Grocery code takes effect
The Australian Food and Grocery Council (AFGC) and the Australian Competition and Consumer Commission (ACCC) have welcomed the introduction of the Food and Grocery Code of Conduct by Small Business Minister, Bruce Billson, describing the move as an “historic step forward”.
The voluntary code prohibits specific types of unfair conduct by retailers and wholesalers in their dealings with suppliers and provides a clearer framework for these dealings. It complements existing protections for suppliers under the Competition and Consumer Act 2010, including the unconscionable conduct provisions.
Small Business Minister, Bruce Billson, said the new code, which comes into operation on Tuesday, will improve commercial relationships throughout the entire supply chain of Australia’s grocery sector.
“This is about transparency. This is about openness and predictability for suppliers in dealing with the supermarket chains,” Billson said.

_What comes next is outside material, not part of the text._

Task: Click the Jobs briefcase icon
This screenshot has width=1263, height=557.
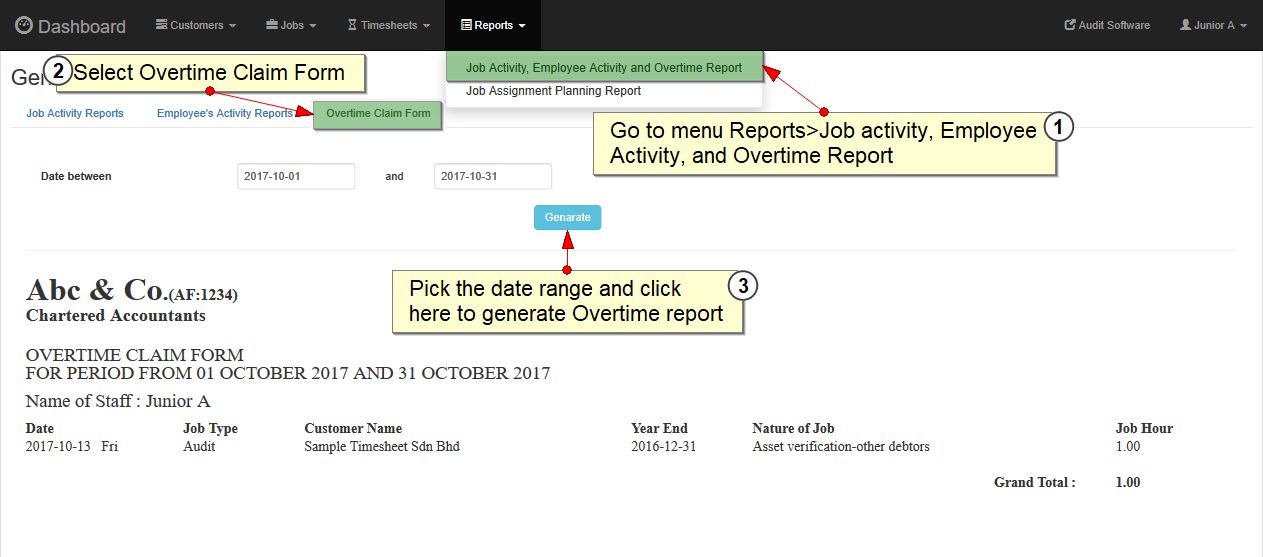Action: pos(272,25)
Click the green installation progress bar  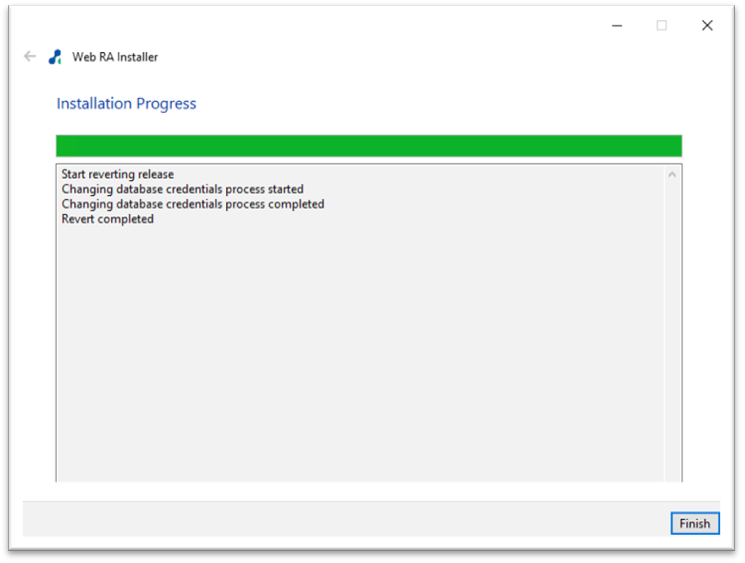pos(368,146)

The code applies to retailers and wholesalers, and features an obligation to enter into grocery supply agreements in writing;
minimum standards of behaviour in dealings with suppliers, including an obligation to act in ‘good faith’ and a prohibition against threatening suppliers with business disruption or termination without reasonable grounds; and dispute resolution mechanisms to assist suppliers in resolving disputes.
ACCC chairman, Rod Sims, said businesses that supply groceries to major retailers and wholesalers will have extra protections under the new industry code.
“The code also provides new powers for the ACCC. Once retailers and wholesalers sign up to the code, we will be able to enforce it and take court action for breaches. We will also be able to audit retailers and wholesalers to check that they are complying with the code,” Sims said.
“There can be a significant imbalance in bargaining power between suppliers and large grocery retailers and wholesalers. The code seeks to limit some of the conduct that was brought to the ACCC’s attention during our supermarket suppliers’ investigation.
“The new code, together with the recent court judgment that Coles acted unconscionably, makes it clear that no matter how much bargaining power a retailer holds, they must deal with their suppliers fairly,” Sims said.
The AFGC said the code is “an historic step towards levelling the playing field for food and grocery suppliers in their transactions with the major supermarkets”.
AFGC CEO, Gary Dawson, welcomed the announcement today as integral to achieving a meaningful and enforceable code that will drive behavioural change to encourage fair and effective competition in the long term interests of consumers.
“Signing onto the code will be a mark of the retailers commitment to fair dealing and to improving the operation of one of the most dynamic and competitive sectors of the economy – the fast moving consumer goods sector,” Dawson said.